Incentives in school are different than at a real company: Individual grades vs the success of the company that's paying your salary; getting along with people you may never see again after this semester vs approval of peers you may be working with for years. Also, the kind of people in a coding bootcamp are not necessarily the kind of people who would actually get hired to do programming.
Junior/senior pairings seem to work best when the senior is navigating and the junior is driving. Yes, it helps if the senior is patient and the junior is willing, but the junior is not particularly skilled at programming generally.
Found a long dissertation on the topic: https://collaboration.csc.ncsu.edu/laurie/Papers/dissertation.pdf
From the abstract:
The abstract also mentioned enhanced skills and teamwork as benefits.
It's easy to play armchair statistician and contribute little, but I want to point out that the empirics cited here are effectively just anecdotes. The paper studies 13 pairs and 13 individuals in three assignments in one class at UUtah. Its estimate of relative time costs is only significant to ~1σ because development time has variance of (if I backsolved correctly) 65%, which...seems about right. Still, it seems like borderline abuse of frequentist statistics to argue that a two-tailed p<0.05 should be required to reject the hypothesis that pairs finish projects in half the wall-clock time of individuals (which is the null the analysis assumes).
That said, the author correctly identifies that quality matters significantly more than speed.
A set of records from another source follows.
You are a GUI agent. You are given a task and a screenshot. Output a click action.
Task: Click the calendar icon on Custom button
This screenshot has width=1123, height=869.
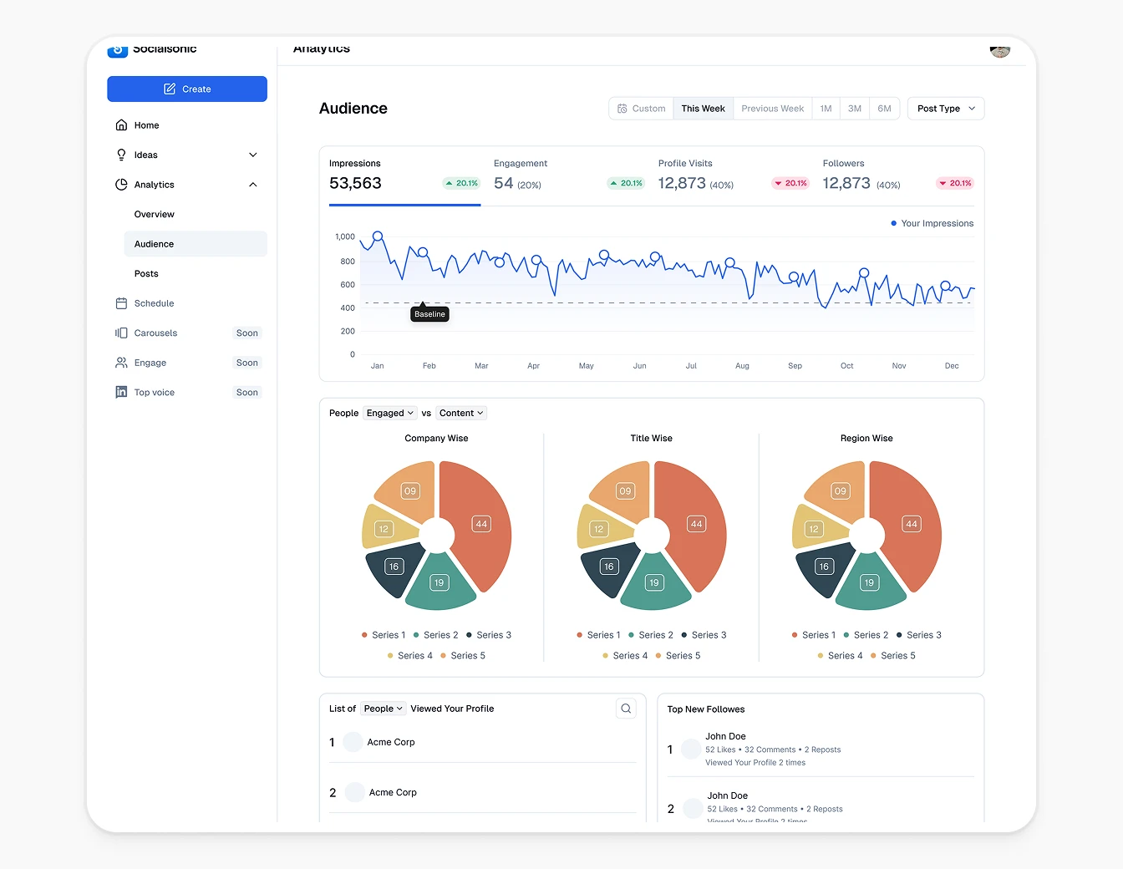pos(622,108)
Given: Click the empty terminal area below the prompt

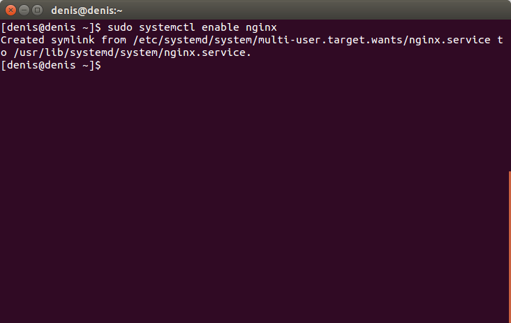Looking at the screenshot, I should (254, 196).
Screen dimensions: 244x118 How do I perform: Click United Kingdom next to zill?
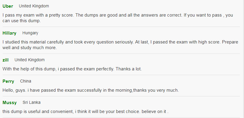pos(30,60)
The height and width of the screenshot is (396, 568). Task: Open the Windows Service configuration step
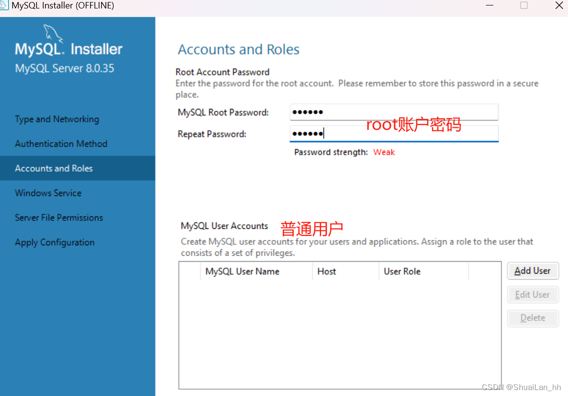pos(48,193)
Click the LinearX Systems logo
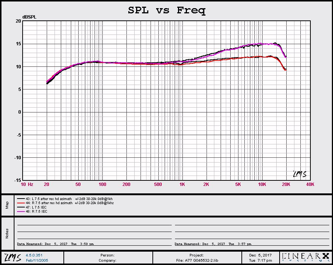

The quality metric, however, is "assignment tests passed" in throwaway academic projects, eliding the questions of what quality failures would or wouldn't be caught by the review / CI workflows that an industrial project would be going through anyway.
So, finger to the wind, this study feels like it suggests that a pair spends 15% more person-hours (once they get used to each other) before turning their schoolwork in, and do 15% more of the work of the assignment than a student working alone. Consistent with the higher reported work-enjoyment numbers! Definitely a stronger showing than I would have guessed! But definitely not well-abstracted by "no significant result for time; significant improvement for quality".
What am I missing here?
I only had one experience with pair programming, and it was a positive one. Both in terms of emotional satisfaction, and productivity.
But I suspect that it is a pleasant experience when you are paired with a person you would otherwise enjoy talking to about programming. Because that's more or less what it is, except you are also producing the code you talk about.
If I had to pair-program with a person I don't "click" with -- either because of personality, or because of wildly different opinions on what is the desirable way to write code -- I can imagine it could become a form of torture. (But that's just a guess; I didn't have an opportunity to try.)
For this reason, I imagine the answer to whether "pair-programming is better" would depend on many things. How compatible are the team members? Are you allowed to choose your pair, or do you get one assigned against your will? (What happens when one member of the pair takes a vacation?)
But talking openly about personal compatibility is something I can hardly imagine in a workplace. I mean, jobs are usually hierarchical, hierarchical environment is antithetical to sincerity, expressing your true feelings could be taken as unprofessional behavior; so you could get people reporting that they "click" with everyone (or everyone high-status) just because they want to be seen as "team players", or because they want to be paired with someone highly productive so that their pair productivity will also be high.
In summary, I imagine the proper research would need to take personal compatibility into account, but there are incentives to provide wrong information. The research would have to address this.
I had a pair programming experience at my first job back in the late 80s, before it was a thing, and my coworker and I clicked well, so it was fun while it lasted. Never had a chance to do it again, but miss it a lot. Wish I could work at a place where this is practiced.